Qu’ai-je enfanté qui ne soit moi, qui ne soit toi ? La matière se fait et se défait, ses formes éclatent, se parcellent et se modifient. Conservant toujours une part peu développée de l’origine de toute genèse. Ta peau est un ruisseau, une passerelle pour le fer brûlé et les roches mordues par l’ouragan. Nous avons apprivoisé le chaos à l’intérieur de nos existences et nous conjuguons, à présent, l’effervescence de nos sources. Nous sommes devenus la boucle de nos désirs, l’arbre témoin des saisons, l’éphémère certitude de nos capacités à rebondir. Seul, le temps emporte notre histoire dans son devenir et vers son immense dérive.

Je crie à la greffe imposée, à l’incubation génétique usurpant mon identité en une multitude de fragments. Je crie à la petite mort qu’il lui faut cesser d’envahir mon espace de vie. Je veux redevenir une fable, un conte apocalyptique, un mot couché sous la robe des heures fleuries et des jardins de métaphores. Pourtant, j’aime ta sève lorsqu’elle me rappelle la mienne. J’aime tes bourgeons sur le perchoir des vérités nouvelles. J’essaime mes terriers dans la ravine des conversations imaginaires. Je rêve d’un arbre dont l’écorce épaisse renforce la résistance, je rêve d’un bois nourri d’espoirs et cultivé dans l’enfance des âges.

Les filaments de vie se défont sous tes doigts. Tu complètes les rimes engrangées par l’herbe qui se renouvelle. Tu couronnes la mélodie des brumes se dissipant sur toutes les terres du monde. Sang greffé et ravagé par de nouveaux éclats, tu affirmes le présent dans sa tenue impérissable. Le passé larmoie quelques gouttes de poussière sous les gencives du temps, mais rien n’arrête la progression des voix neuves venues dévisager les grappes de routines ancestrales. Tu triomphes de la musique antédiluvienne, les sons que tu développes orchestrent tout ce qui te précède. Dans une connivence fusionnelle, ta vie instaure les nouvelles fibres et progresse dans l’onde joyeuse des jours à venir.

Je n’arbitre rien, tout s’écoule sans que je ne parvienne à défier l’horizon. Tu es le point de recentrage de tout avenir et moi, je suis devenu le poids du passé. Je ne progresse plus aussi vite, je vieillis. Mes conseils n’ont guère plus de prise. La juste opinion de mon cœur prend la relève. Gorgé d’éclats, je le fus en mon temps. L’axe a tourné et à présent, je cohabite avec les buissons d’une pensée révolue. Mais, la vie m’a appris que nous avions tous l’âge de nos émotions et ces dernières demeurent d’une éternelle jeunesse. Je n’ai pas lâché ta main, j’ai juste changé de cap : le mien descend alors que tu montes. Ta course vers le firmament s’est amorcée dès tes premières heures et c’est à ton tour de poursuivre les étoiles jusqu’à leur éclosion subliminale.  

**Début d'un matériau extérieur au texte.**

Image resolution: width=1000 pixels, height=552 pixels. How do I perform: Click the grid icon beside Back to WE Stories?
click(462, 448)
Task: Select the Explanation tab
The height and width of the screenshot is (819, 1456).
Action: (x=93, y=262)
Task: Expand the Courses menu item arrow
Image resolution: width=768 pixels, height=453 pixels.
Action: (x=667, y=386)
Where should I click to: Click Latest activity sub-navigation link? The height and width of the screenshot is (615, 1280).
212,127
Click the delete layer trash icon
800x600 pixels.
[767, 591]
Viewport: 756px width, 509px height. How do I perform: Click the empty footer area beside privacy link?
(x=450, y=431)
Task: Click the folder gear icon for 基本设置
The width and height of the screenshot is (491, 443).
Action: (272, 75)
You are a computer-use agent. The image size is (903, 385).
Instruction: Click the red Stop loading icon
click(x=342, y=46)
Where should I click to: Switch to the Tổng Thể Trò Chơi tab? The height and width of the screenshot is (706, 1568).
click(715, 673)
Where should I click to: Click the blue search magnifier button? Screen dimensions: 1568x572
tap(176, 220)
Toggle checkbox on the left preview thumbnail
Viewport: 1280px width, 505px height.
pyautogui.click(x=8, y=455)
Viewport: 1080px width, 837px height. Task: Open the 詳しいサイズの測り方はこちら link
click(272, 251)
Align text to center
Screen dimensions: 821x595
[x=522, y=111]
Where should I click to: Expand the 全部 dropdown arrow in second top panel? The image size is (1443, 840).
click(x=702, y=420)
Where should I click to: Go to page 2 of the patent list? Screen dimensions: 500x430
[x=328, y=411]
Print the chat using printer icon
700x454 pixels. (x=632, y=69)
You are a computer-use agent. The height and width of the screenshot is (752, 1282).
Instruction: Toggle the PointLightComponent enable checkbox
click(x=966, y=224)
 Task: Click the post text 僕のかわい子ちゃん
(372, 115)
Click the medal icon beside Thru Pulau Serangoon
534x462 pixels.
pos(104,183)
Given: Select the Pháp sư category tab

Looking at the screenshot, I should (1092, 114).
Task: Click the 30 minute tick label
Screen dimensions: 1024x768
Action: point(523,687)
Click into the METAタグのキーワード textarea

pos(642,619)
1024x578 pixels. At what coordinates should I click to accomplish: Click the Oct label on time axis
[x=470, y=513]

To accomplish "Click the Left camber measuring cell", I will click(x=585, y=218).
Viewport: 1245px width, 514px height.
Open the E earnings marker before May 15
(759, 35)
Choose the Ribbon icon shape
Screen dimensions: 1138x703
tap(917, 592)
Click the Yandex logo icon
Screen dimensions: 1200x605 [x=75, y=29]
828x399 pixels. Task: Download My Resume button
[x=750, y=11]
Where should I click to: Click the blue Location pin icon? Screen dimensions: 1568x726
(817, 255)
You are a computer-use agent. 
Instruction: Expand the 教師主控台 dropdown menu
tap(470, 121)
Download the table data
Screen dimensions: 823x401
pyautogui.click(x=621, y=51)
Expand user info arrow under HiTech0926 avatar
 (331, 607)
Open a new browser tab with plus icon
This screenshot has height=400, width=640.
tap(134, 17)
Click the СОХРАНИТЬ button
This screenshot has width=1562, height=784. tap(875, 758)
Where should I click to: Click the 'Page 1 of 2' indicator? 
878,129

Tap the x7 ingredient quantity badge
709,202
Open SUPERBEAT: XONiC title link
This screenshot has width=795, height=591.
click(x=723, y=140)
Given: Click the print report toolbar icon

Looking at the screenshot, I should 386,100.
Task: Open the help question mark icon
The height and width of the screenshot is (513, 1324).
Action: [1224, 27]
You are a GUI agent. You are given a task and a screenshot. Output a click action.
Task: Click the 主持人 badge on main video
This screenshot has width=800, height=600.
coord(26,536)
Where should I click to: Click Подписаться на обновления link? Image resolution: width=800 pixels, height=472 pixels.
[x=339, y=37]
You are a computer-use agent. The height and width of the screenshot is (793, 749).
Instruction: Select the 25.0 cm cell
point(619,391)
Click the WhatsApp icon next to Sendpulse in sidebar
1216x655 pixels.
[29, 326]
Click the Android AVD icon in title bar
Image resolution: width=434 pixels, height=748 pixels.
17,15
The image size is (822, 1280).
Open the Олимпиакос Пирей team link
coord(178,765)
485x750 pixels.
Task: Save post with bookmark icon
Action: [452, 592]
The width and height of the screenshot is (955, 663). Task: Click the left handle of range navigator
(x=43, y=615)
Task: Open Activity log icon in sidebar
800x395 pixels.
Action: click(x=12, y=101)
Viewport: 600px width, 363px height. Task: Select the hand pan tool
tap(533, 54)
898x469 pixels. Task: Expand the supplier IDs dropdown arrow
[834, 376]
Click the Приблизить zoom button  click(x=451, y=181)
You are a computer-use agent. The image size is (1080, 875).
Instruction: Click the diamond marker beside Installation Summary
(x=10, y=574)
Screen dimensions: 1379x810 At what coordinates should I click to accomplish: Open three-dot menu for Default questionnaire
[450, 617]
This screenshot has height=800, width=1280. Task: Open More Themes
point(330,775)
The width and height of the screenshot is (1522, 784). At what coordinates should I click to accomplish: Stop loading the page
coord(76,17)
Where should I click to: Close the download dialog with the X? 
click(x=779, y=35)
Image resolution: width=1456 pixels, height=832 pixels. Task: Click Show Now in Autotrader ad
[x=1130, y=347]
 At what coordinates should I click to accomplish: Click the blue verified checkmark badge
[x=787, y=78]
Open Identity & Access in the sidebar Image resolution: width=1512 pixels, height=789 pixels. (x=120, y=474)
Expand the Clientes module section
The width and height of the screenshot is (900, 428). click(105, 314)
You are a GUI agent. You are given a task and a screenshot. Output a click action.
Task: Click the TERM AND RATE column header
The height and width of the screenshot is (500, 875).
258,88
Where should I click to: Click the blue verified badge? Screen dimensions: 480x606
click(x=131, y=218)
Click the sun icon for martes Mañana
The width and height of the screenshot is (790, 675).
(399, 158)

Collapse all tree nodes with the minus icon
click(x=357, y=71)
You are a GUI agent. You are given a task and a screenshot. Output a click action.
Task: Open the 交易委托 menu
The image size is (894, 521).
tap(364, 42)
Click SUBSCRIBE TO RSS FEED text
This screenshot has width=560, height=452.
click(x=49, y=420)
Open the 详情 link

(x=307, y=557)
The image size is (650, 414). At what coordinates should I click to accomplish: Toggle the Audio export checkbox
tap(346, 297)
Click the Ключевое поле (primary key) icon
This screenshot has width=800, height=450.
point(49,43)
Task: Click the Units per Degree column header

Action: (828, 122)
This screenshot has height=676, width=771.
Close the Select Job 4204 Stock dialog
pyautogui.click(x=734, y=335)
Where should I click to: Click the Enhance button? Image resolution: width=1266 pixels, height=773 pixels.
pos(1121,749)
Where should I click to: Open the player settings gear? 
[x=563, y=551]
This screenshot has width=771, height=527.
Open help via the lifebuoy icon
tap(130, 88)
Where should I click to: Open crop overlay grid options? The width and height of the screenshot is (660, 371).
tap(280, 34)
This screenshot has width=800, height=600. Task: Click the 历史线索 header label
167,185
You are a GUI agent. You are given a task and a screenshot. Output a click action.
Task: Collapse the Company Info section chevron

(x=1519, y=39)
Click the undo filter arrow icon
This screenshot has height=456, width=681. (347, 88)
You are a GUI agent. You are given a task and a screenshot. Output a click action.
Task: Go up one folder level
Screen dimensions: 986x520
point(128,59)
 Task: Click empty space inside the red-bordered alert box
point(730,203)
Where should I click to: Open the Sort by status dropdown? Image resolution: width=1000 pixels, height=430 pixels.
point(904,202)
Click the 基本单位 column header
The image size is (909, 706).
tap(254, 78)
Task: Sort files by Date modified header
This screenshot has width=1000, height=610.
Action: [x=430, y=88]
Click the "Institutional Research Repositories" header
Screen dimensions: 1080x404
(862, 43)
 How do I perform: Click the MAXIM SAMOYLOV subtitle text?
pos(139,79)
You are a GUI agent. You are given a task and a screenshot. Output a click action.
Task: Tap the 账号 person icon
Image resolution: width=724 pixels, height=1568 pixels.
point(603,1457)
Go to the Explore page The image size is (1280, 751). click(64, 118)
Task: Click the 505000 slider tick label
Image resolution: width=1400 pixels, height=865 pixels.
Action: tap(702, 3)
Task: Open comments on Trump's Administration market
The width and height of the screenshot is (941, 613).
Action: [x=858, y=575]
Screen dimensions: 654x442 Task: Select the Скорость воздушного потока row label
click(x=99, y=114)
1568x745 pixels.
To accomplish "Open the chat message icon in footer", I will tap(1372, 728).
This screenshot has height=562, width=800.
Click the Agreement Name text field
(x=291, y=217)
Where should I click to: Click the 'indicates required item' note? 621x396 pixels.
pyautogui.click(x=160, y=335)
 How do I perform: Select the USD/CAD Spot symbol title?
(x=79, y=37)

Ma maison s’est remplie puis vidée. Aujourd’hui, les murs conservent les ondes qui l’ont fait rayonner jusqu’au zénith. Des grappes de lueurs éclairent encore l’espace que j’occupe. Des mouettes, sur les pourtours du ciel, chantent la mer qui s’est retirée. Quelques algues séchées, accrochées aux rochers, conservent la mémoire du sel à la surface des profondeurs marines. Le souvenir de tes joues empourprées d’enfance rejaillit sur le coin de mes sourires. L’hirondelle s’est greffée aux saisons qui s’évadent et chaque fois que je la vois traverser les nuages, j’imagine ton visage de poupon.

J’aimerais retrouver le silence comme on aime regagner le sommeil (avec des rêves heureux), au-delà des images heurtées que véhiculent les phrases du monde, et ne retenir que des mots dans leur autonomie et leur bienveillance. Des mots qui sautillent, se chahutent, se percutent gentiment, s'entremêlent amoureusement, loin de la folie des humains ; ces mots conscients de leur connaissance et porteurs de tant de force et de grâce.